*Page text*:
<<<<

The problem was that schools caved to pressure from parents. “Then a heat wave hit. Parents complained that it was inhumane to make children wear masks in steaming classrooms where open windows nullified the air conditioning. In response, the government exempted everyone from wearing masks for four days, and schools shut the windows. That decision proved disastrous, experts say.”

Instead of closing schools, they told students they could take off their masks because it was so hot. They closed the windows. That removed the benefits of ventilation. They made bad decisions. They didn’t execute.

One bad decision, driven by parents and accepted by schools caused a catastrophe. In Park City … parents, students, teachers, administrators, and the district personnel will all have the chance, many times a day, to make good decisions or bad decisions. Those decisions could keep us on the path to making it through the year or careen us into the ditch. This can’t be emphasized enough. We all need to work together to give education a chance, but any single one of us can ruin it.

So what happened in Israel? Two students in one high school tested positive. Then the whole school was quarantined and everyone was tested. Sixty percent of those infected were asymptomatic. “Teachers, some of whom had been teaching multiple classes, suffered the most and a few were hospitalized, the principal said.

This is what happened across the country next, “Seeking to contain the contagion, the Education Ministry vowed to shut any school with even one Covid-19 case. It ultimately closed more than 240 schools and quarantined more than 22,520 teachers and students. When the school year ended in late June, the ministry said, 977 pupils and teachers had contracted Covid-19.”

Some people in Park City would argue, “can you even open schools safely?” It’s a fair question, but that debate has passed. Now it’s all about the execution. What’s at stake are lives and in the broader sense the Park City winter season. If that goes away, much of the best parts of Park City will go with it and may not come back.

Every day, every student, parent, teacher, and administrator has a part in a grand game. Can we generally do the right thing? Can we make good decisions? Can we have discipline?

If not, Israel’s experiment tells us what it will look like.

And if we look like this school in Georgia on its opening day, we know where we are headed.

North Paulding High School, Dallas Georgia
Comments

3 Comments

BN

“Some people in Park City would argue, ‘can you even open schools safely?’ It’s a fair question, but that debate has passed.”

>>>>

*Entries shown*:

<<<<

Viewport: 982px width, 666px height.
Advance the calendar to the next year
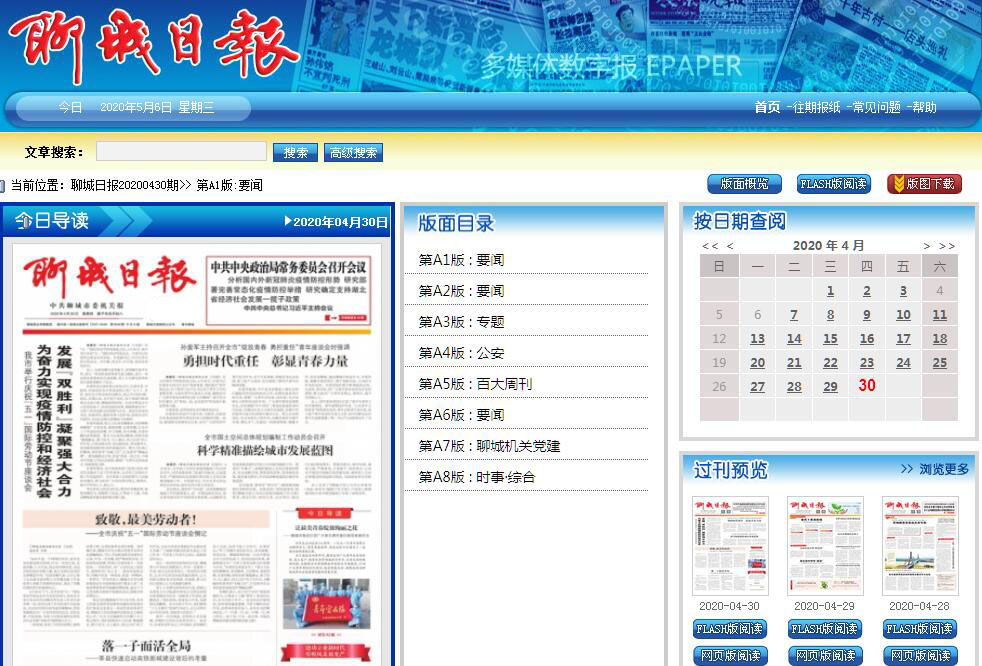tap(947, 246)
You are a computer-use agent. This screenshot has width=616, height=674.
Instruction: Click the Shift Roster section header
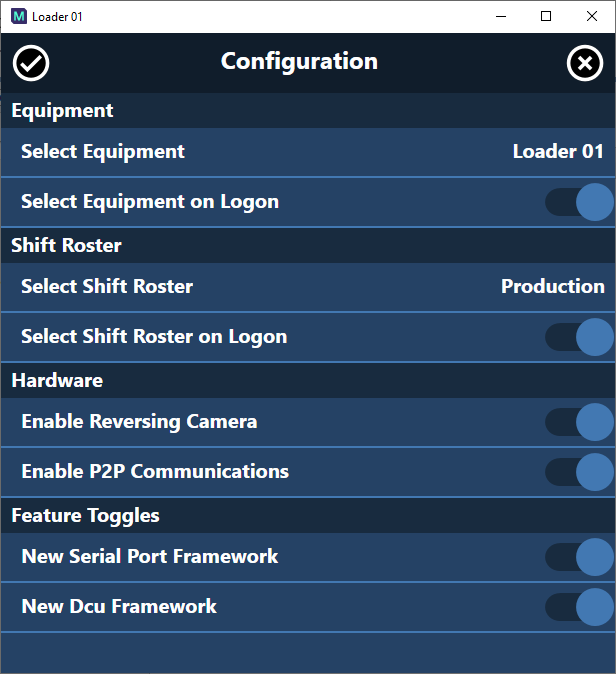point(66,246)
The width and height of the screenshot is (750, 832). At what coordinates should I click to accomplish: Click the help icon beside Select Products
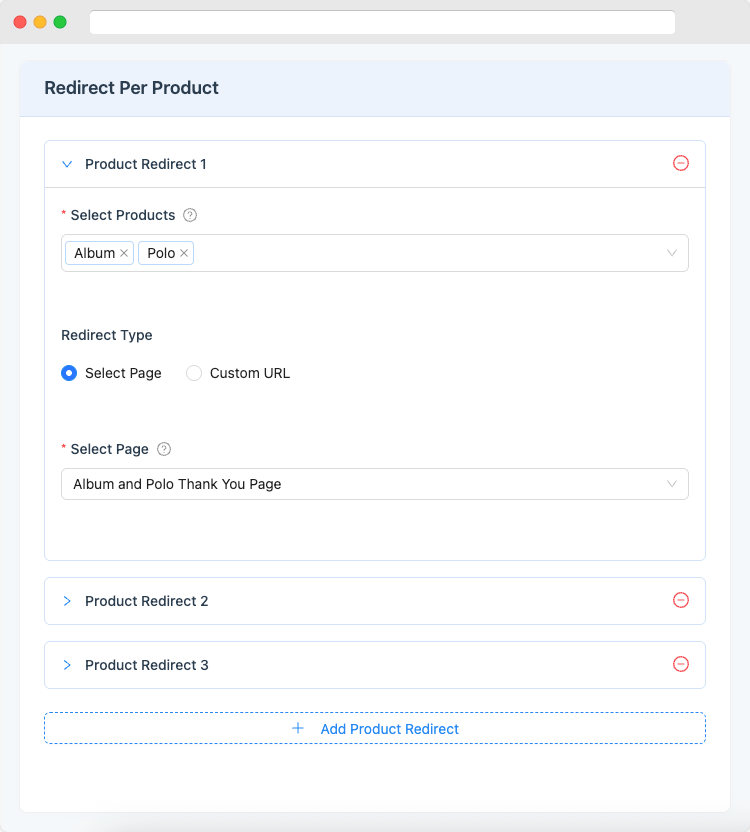pos(189,215)
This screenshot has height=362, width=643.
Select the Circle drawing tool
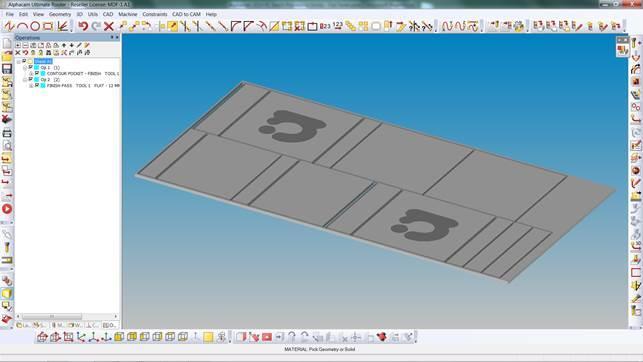pos(35,27)
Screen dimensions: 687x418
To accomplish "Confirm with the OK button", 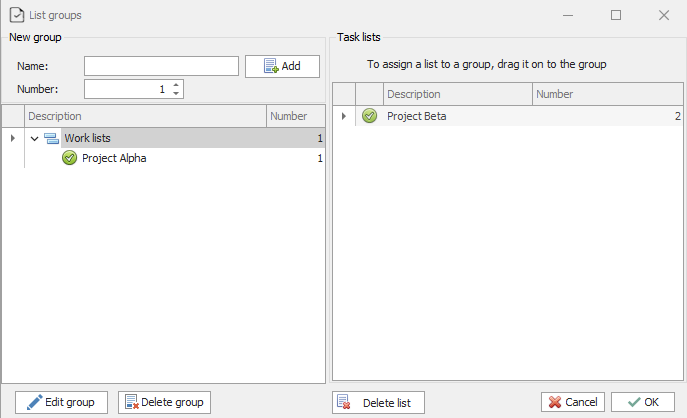I will coord(642,402).
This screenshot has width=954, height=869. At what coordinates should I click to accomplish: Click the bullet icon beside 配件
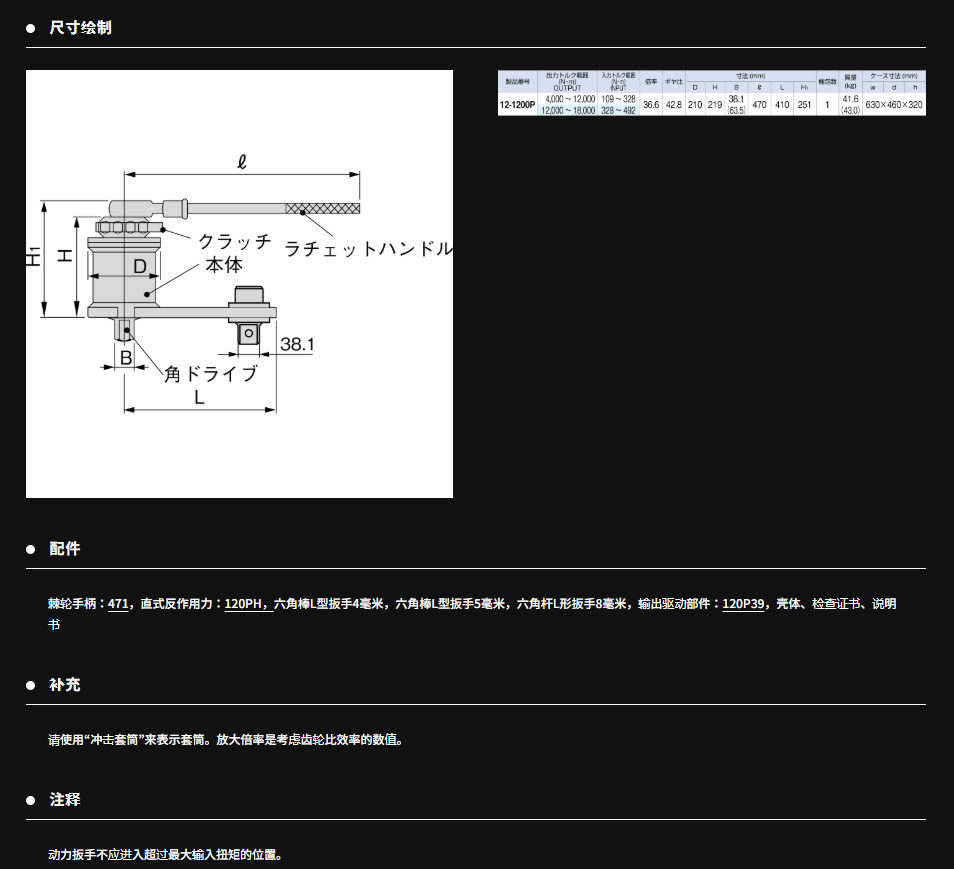coord(31,549)
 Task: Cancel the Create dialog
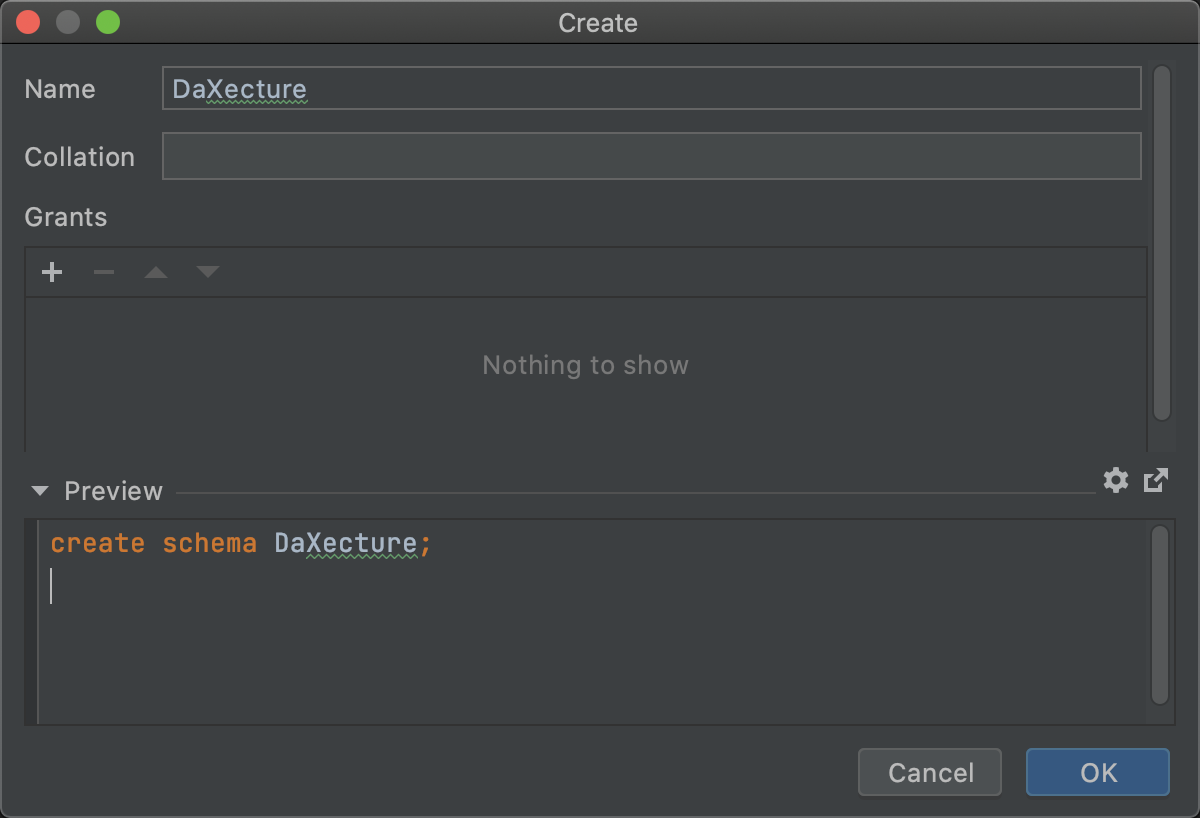[x=930, y=772]
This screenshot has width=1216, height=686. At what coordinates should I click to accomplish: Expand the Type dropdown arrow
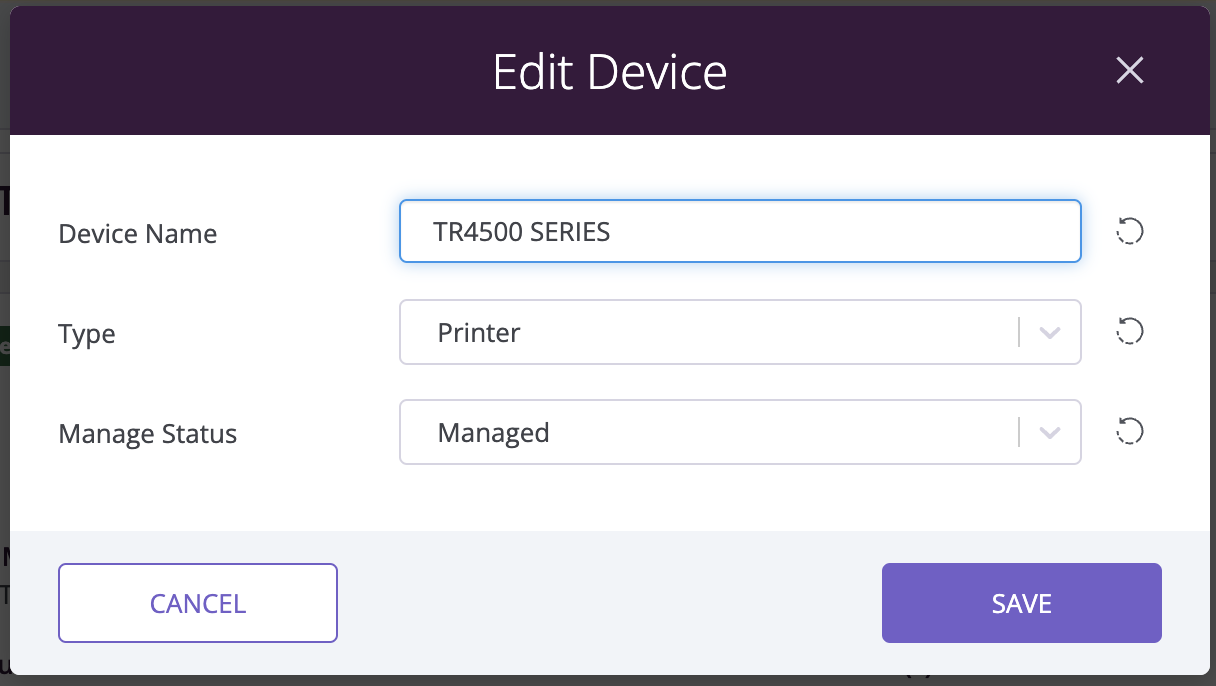pos(1050,333)
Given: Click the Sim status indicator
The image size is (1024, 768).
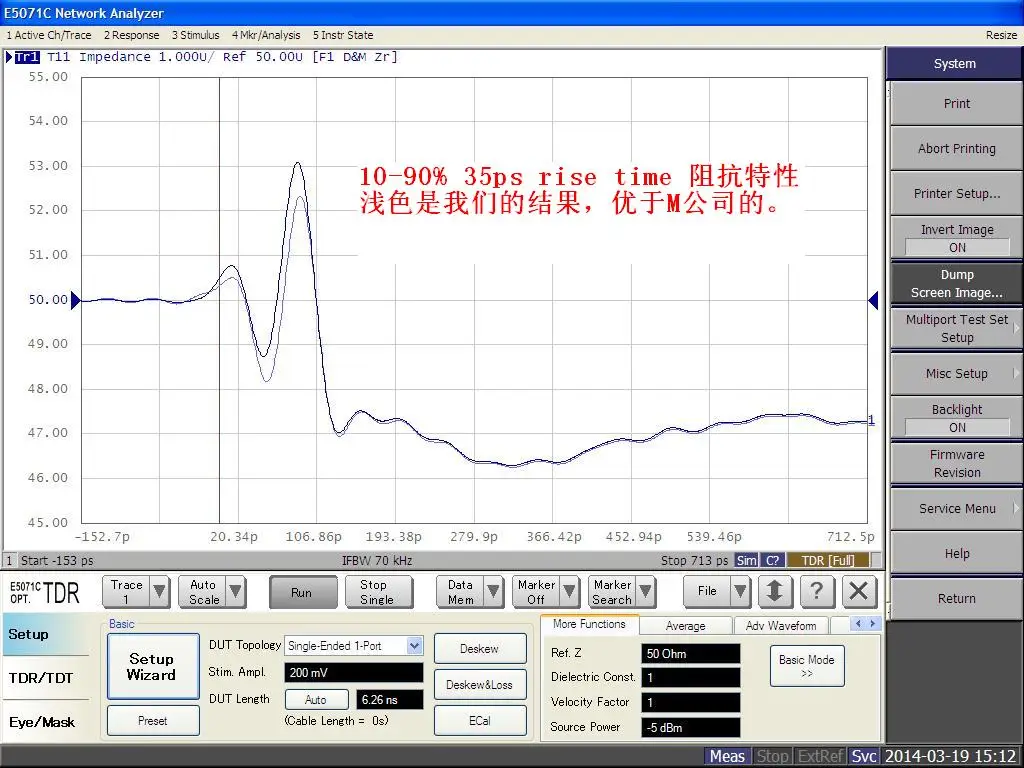Looking at the screenshot, I should coord(746,561).
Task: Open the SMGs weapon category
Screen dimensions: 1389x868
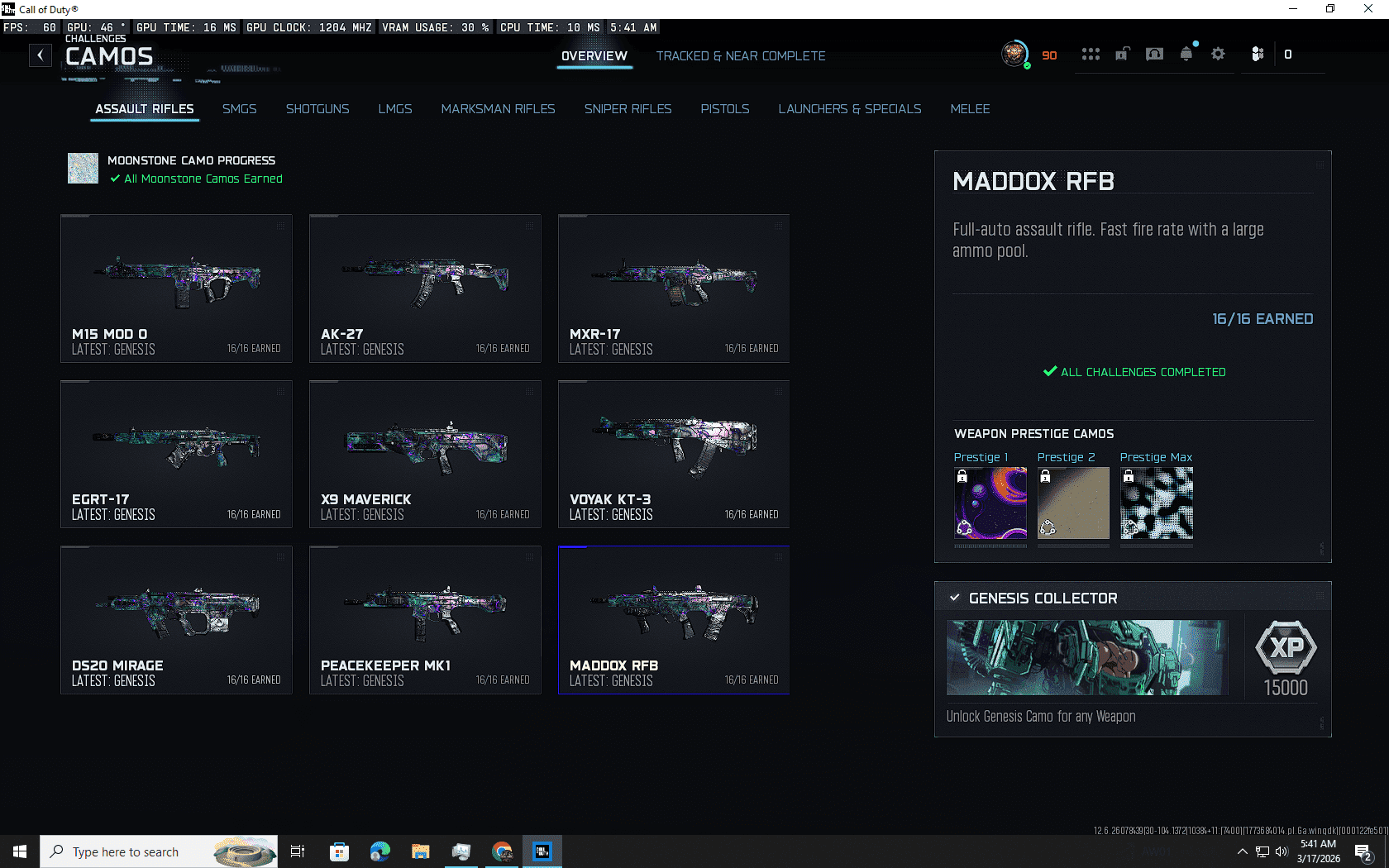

>>>>

*Activities*:
a. In the school-reopening text, swap "Park City" for "our town" and write out the part that opens with the words "This is what" and closes with "we have discipline?".
b. Answer these questions from the school-reopening text:
(i) For how many days did the government exempt everyone from wearing masks?
(ii) What percentage of those infected at the high school were asymptomatic?
(iii) How many schools did the Education Ministry ultimately close?
The lines after the text are separate material and have no connection to it.

*Outputs in order*:
a.
This is what happened across the country next, “Seeking to contain the contagion, the Education Ministry vowed to shut any school with even one Covid-19 case. It ultimately closed more than 240 schools and quarantined more than 22,520 teachers and students. When the school year ended in late June, the ministry said, 977 pupils and teachers had contracted Covid-19.”

Some people in our town would argue, “can you even open schools safely?” It’s a fair question, but that debate has passed. Now it’s all about the execution. What’s at stake are lives and in the broader sense the our town winter season. If that goes away, much of the best parts of our town will go with it and may not come back.

Every day, every student, parent, teacher, and administrator has a part in a grand game. Can we generally do the right thing? Can we make good decisions? Can we have discipline?

b.
(i) Four days.
(ii) Sixty percent.
(iii) More than 240.